→ **PROBLEM DETAILS**
The answer must consist of each line of the records below that contains the string "agent".

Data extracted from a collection
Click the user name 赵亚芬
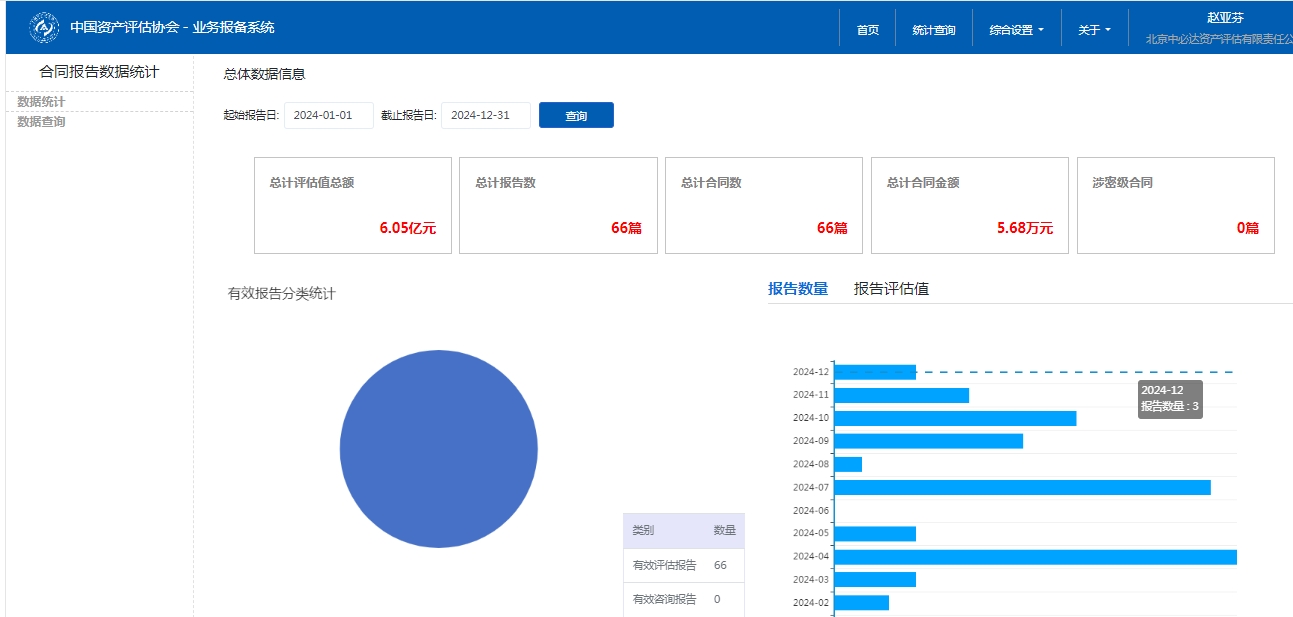[x=1225, y=18]
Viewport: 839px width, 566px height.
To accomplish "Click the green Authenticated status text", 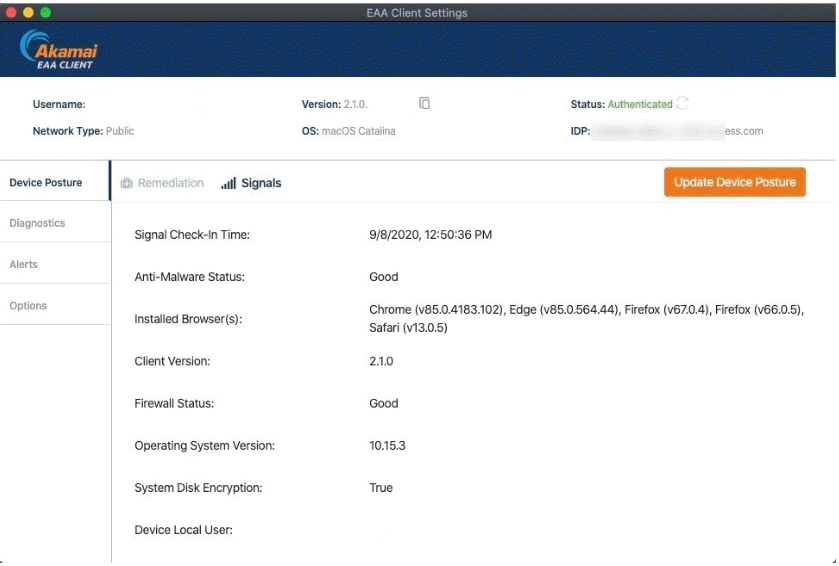I will 640,104.

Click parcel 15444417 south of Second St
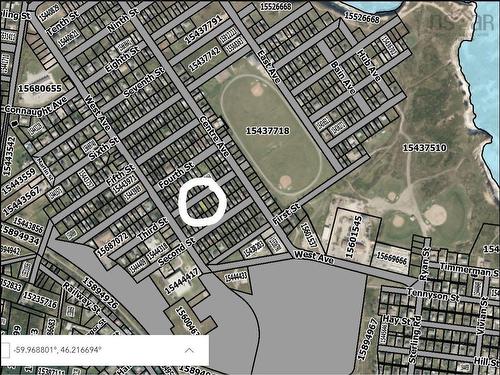click(x=182, y=281)
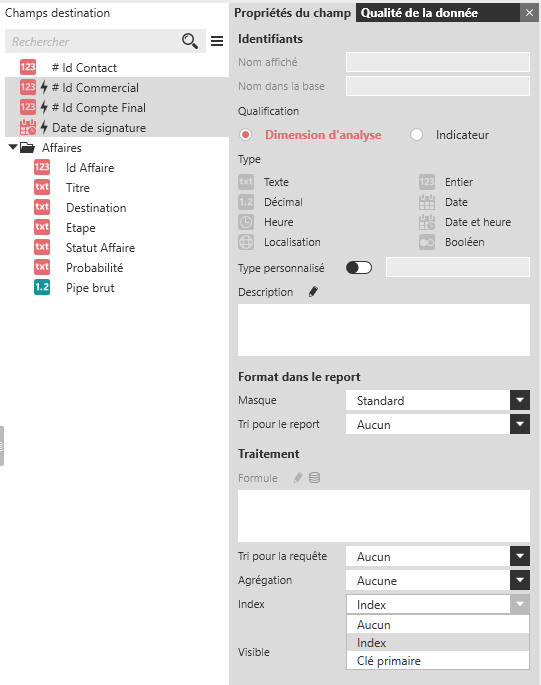The image size is (541, 685).
Task: Select the Indicateur radio button
Action: (416, 135)
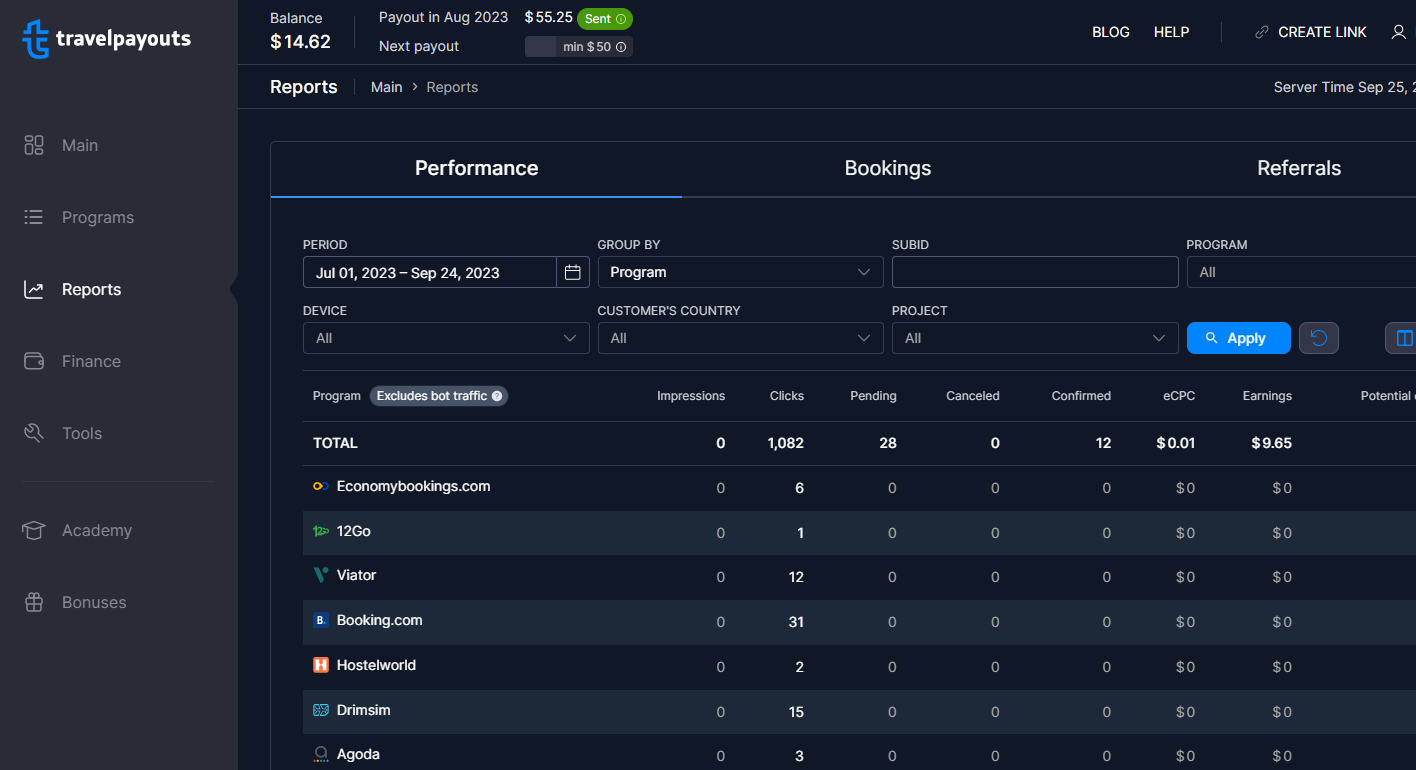Open the column settings icon button
The image size is (1416, 770).
click(x=1403, y=338)
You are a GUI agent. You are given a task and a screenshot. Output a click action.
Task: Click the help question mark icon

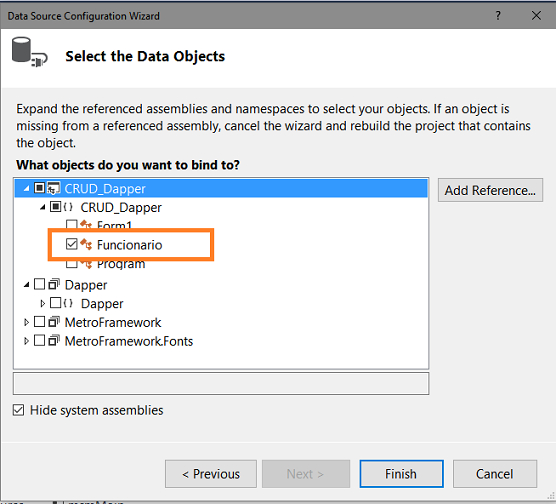pos(498,15)
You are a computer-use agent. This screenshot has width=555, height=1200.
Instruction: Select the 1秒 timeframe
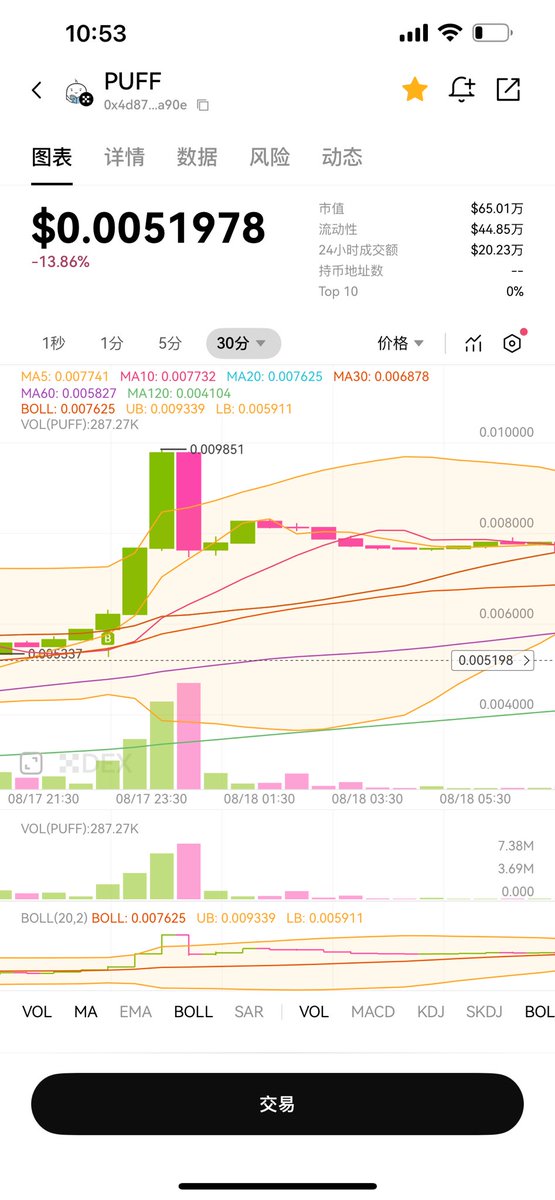point(54,343)
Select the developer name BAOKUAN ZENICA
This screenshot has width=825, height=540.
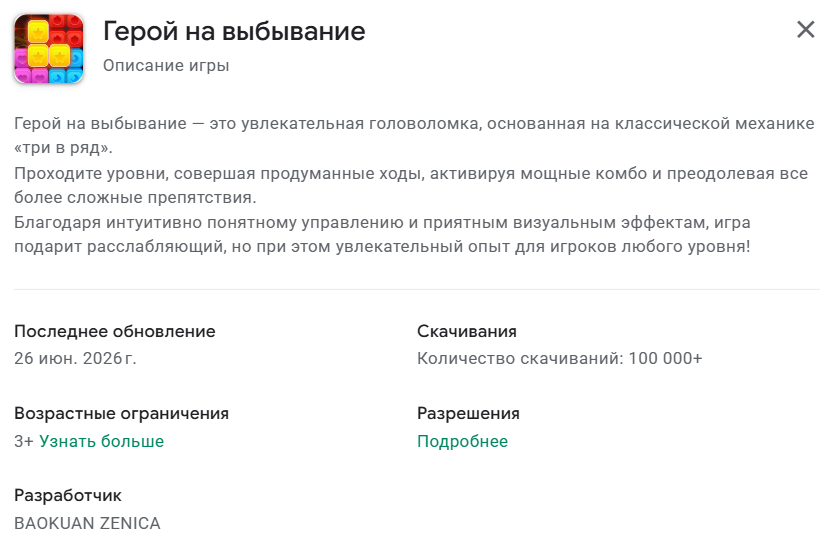(87, 523)
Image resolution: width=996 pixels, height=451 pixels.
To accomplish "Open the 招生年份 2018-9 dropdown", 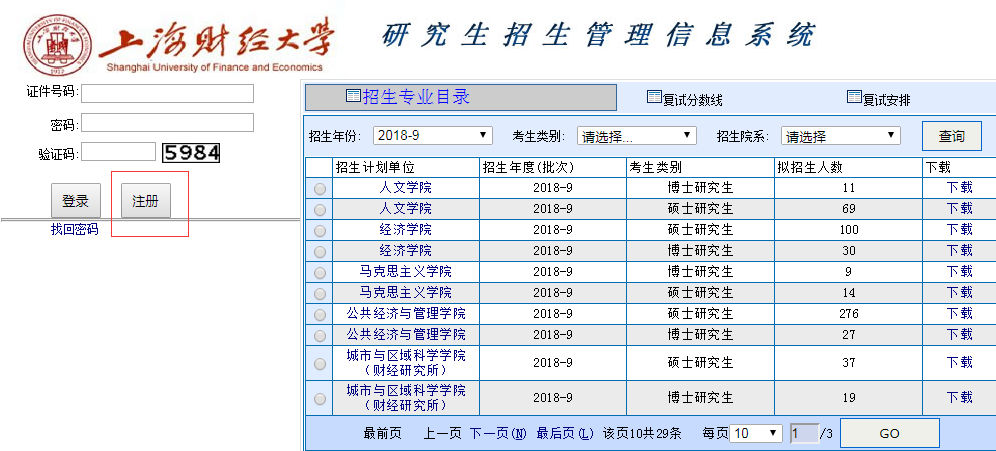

→ **OUTPUT OF THE EXERCISE**
You are a GUI agent. You are given a task and a screenshot. Output a click action.
You are a computer-use agent. This screenshot has width=555, height=1200.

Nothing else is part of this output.